I have written about the image of God as the Divine Warrior in other places (here, here, and here). And while this is an image which can be abused and twisted to any number of negative expressions of religion (especially when that religion is linked to the power of the state and the state becomes enforcer of Orthodoxy) it can also become a potent image for liberation. If we were to look at the story of David, the period where his life is threatened by King Saul or the numerous points in his reign where he was under threat from external or internal forces, the belief that God sustained and watched over him and was able to act in ways against his enemies was a powerful one. This imagery has often been used in positive ways by the righteous in times of persecution. In a world where many people assume God is benign or unconcerned (the opposite view of the Psalmist) the belief that God sees, hears and can act powerfully is a beacon of hope for the faithful.

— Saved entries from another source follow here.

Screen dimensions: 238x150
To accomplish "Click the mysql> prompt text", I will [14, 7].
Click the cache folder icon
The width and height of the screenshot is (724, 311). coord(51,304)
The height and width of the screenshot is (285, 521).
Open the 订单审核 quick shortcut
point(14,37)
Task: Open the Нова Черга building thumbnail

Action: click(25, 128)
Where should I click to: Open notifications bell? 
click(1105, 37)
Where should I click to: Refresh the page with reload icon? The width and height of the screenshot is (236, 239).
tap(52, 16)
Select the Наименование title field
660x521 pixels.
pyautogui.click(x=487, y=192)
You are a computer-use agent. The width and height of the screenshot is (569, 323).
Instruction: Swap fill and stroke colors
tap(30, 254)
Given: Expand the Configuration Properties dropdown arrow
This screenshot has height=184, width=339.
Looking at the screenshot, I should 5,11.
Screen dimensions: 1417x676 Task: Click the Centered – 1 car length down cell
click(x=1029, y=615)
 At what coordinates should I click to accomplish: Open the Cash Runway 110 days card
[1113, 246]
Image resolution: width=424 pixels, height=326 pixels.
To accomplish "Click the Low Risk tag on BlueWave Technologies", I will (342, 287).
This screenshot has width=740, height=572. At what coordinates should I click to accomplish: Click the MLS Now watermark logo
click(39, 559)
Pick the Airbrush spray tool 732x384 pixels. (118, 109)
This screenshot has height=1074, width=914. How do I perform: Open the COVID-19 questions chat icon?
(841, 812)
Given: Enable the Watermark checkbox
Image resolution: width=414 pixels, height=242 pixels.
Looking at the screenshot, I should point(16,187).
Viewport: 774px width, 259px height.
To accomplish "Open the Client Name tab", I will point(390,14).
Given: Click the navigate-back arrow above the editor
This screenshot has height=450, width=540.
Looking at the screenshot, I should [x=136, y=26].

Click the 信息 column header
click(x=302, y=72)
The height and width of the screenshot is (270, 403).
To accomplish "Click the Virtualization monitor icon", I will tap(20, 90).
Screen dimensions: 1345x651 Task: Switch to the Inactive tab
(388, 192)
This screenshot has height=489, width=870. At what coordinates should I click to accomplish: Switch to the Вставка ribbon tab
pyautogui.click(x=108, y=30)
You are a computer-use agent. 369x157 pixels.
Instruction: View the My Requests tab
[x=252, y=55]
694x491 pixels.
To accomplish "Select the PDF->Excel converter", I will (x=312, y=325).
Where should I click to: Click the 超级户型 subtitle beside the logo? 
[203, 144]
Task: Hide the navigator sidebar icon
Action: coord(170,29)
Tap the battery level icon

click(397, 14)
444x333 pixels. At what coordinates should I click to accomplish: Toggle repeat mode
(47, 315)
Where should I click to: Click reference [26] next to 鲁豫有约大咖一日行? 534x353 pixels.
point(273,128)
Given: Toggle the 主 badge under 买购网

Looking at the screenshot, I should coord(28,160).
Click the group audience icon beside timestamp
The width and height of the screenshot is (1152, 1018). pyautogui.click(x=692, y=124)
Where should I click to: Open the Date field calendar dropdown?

Much of the language of the Psalms is hyperbolic (exaggerated language which is common in poetry- the mountains, for example, didn’t literally have to shake) and that language can also extend to the Psalmists own righteousness. If we take the story of David, even though he did seek after the LORD, he was far from perfect and his reign was far from always righteous. Yet, the language does echo the desire for what a king should be in Deuteronomy 17: 14-20. The Psalms will wrestle with the language of righteousness and unrighteousness and here the Psalmist feels they are in a state of peace with God. God has watched over their estate and prospered them. Perhaps it is an idealization of the difficult past but the trust is that God has viewed the writer as one who is worth saving and worth lifting up.
With the Psalms harkening back to David we need to remember that the poet is not a person who is distanced from the conflicts that were a part of the life of ancient Israel, but rather David and the other Psalmists were likely warrior poets. David was a warrior king, from early in his life he was not only the boy who slew Goliath of Gath but quickly became the leader of King Saul’s army and his exploits earned him both praise and the envy of his king at that point. In 1 Samuel 18: 7 the women can sing as they meet King Saul:
“Saul has killed his thousands; and David his ten thousands.”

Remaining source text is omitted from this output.